Three bills introduced by Assemblyman Fred Thiele Jr. (I-Sag Harbor) and State Senator Kenneth LaValle (R-Port Jefferson) have passed both the Assembly and Senate and would improve water quality if, as expected, they gain the signature of Governor Andrew Cuomo.
The bills passed by “overwhelming margins,” according to Mr. Thiele, are designed to promote water quality protection on Long Island:
• One bill authorizes towns in the Peconic Bay Region Community Preservation Fund (CPF) to establish a septic system replacement loan program using water quality monies from the fund. Money for the CPF comes from a 2 percent tax that buyers pay when purchasing East End properties and is used in turn to purchase open space for preservation and fund water protection programs.
In the new bill, towns may require loans made under the program to be repaid by property owners through charges on real property benefitted by the loan and collected through town taxes.
It also provides money to be allocated through grants that do not have to be repaid, but money repaid on loans would have to be redeposited into the town’s CPF account.
Shelter Island has been allocating money through CPF grants, but has yet to establish a revolving loan program.
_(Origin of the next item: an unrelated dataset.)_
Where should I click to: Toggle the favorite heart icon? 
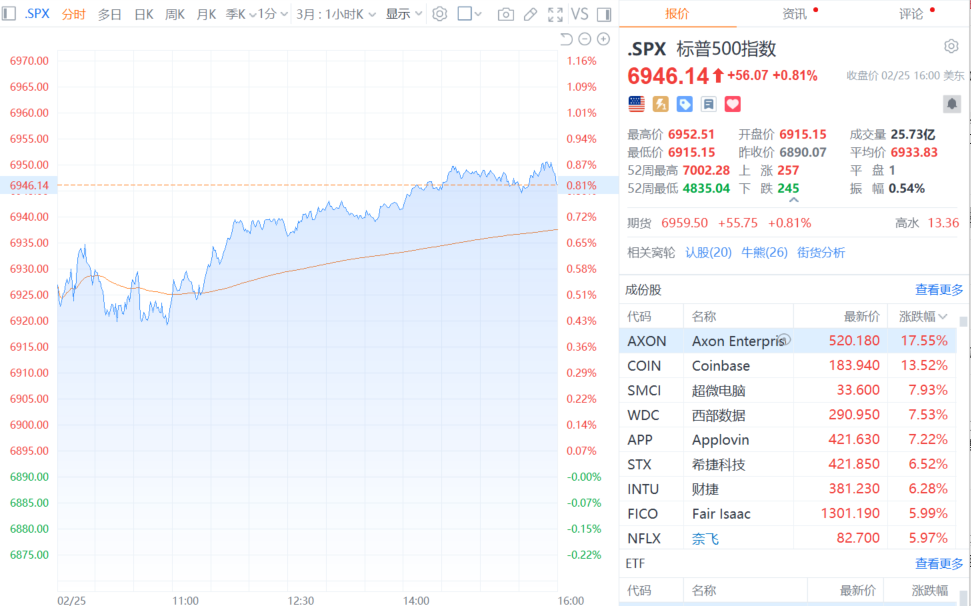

That was one suggestion made when the Water Quality Improvement Projects Committee discussed ways to allocate money to those wanting to upgrade septics to nitrogen-reducing systems.
A second bill clarifies existing law by authorizing use of CPF money for construction of public water mains and connections to provide drinking water to inhabitants whose drinking water supply has been contaminated by toxic chemicals, hazardous substances or emerging contaminants.
So far, most of Shelter Island has resisted tapping into the Suffolk County Water Authority system, preferring to use well water, but in recent months, there have been a few voices suggesting connecting to Suffolk County Water Authority might eliminate concerns about the single aquifer feeding wells here.
A third bill would authorize enactment and enforcement of local laws requiring monitoring of groundwater impacts resulting from mining or reclamation of mines within counties with a population of one million or more people who draw drinking water from a single source aquifer.
To date, money to offset the costs of new septic systems has come from Shelter Island Town and Suffolk County, but Mr. Thiele said all levels of government need to work together to address the issue of declining water quality.
“The State Legislature must provide not only money but other tools to combat the continuing health threat to our water resources,” he said. He cited the need throughout Long Island for increased water quality monitoring, extension of public water and upgrades to septic systems as tools to be employed in the effort to restore water quality.
“We continue to focus our efforts on keeping Long Island’s water pristine by enhancing monitoring and enforcement measures, providing the access to CPF funds for drinking water purity measures and implementing innovative programs to enable more septic systems to be updated with the newest technologies,” Mr. LaValle said.